Ken Norton Jr
When the entire defense is floundering the way the Raiders defense was Sunday (and indeed both the first two weeks) you look to the man in charge of it. These guys look lost and defeated out there. Opposing offenses always look one step ahead and the Raiders linebackers are running around just prior to the snap trying to figure out where they are supposed to be lining up.
The running backs eat up yards in chunks, the tight ends are constantly getting open, and the wide receivers are often either burning the Raiders corners in man coverage or finding huge ‘soft spots’ in the zone.
After picking up a total of 20 yards in the opener, Devonte Freeman ran for 93 yards on 15 carries (5.5 ypc) against this hapless Raiders defense. Tevin Coleman added 46 yards and a touchdown to the tally.
The three tight ends combined for 181 yards and a touchdown on 10 catches. Meanwhile Julio Jones was flawless, catching all five of his targets for 106 yards and a touchdown. And Matt Ryan looked like Drew Brees, completing 26 of 34 (76%) for 396 yards and 3 touchdowns with one interception for a 131.5 passer rating. Combined the Raiders gave up 535 yards of offense and 35 points. This a week after giving up 34 points and over 500 yards of offense to the Saints.
Basically, the Raiders defense is stopping absolutely nothing. They’re getting worked over in every phase of the defense. Late in the game, Jack Del Rio stepped in and took over defensive play calling. By then it was too late, and made no difference. These guys were already defeated both literally and figuratively.

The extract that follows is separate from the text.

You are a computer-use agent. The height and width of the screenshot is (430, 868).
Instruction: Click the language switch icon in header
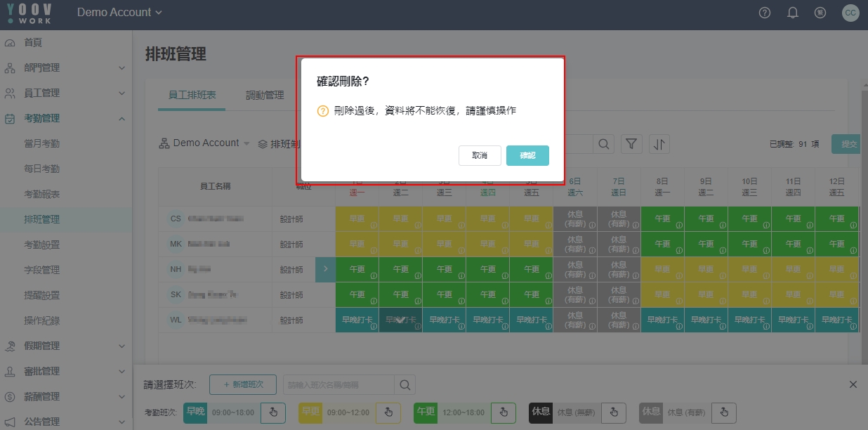(820, 13)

Getting benched late in this one was their new middle linebacker. Week one it was Sean Smith who got benched and he got his job back this week. But Smith is more established. Heeney may have to earn his job back from rookie Cory James who stepped in at middle linebacker for the final 9 defensive snaps.
Heeney wasted no time, missing his first tackle in the game’s second play to give up a nine-yard run. He missed another tackle later in the drive to give up a 6-yard run. And, no, I’m not talking about the 7-yard run that was given up he was blatantly held but the officials missed it. He was just about invisible the remainder of the first half.
The Falcons’ offense started to heat up late in the third quarter and they went after Heeney to fuel it. On consecutive plays Heeney gave up a 24-yard catch to the running back and let the tight end get behind him for a wide open 34-yard catch. Three plays later, they scored the touchdown and the Raiders’ lead became a touchdown deficit.
Another Falcons touchdown drive, followed by Heeney giving up a 6-yard run to begin the next drive and Heeney’s day was done. He was pulled for Cory James after two plays of the Falcons’ final scoring drive.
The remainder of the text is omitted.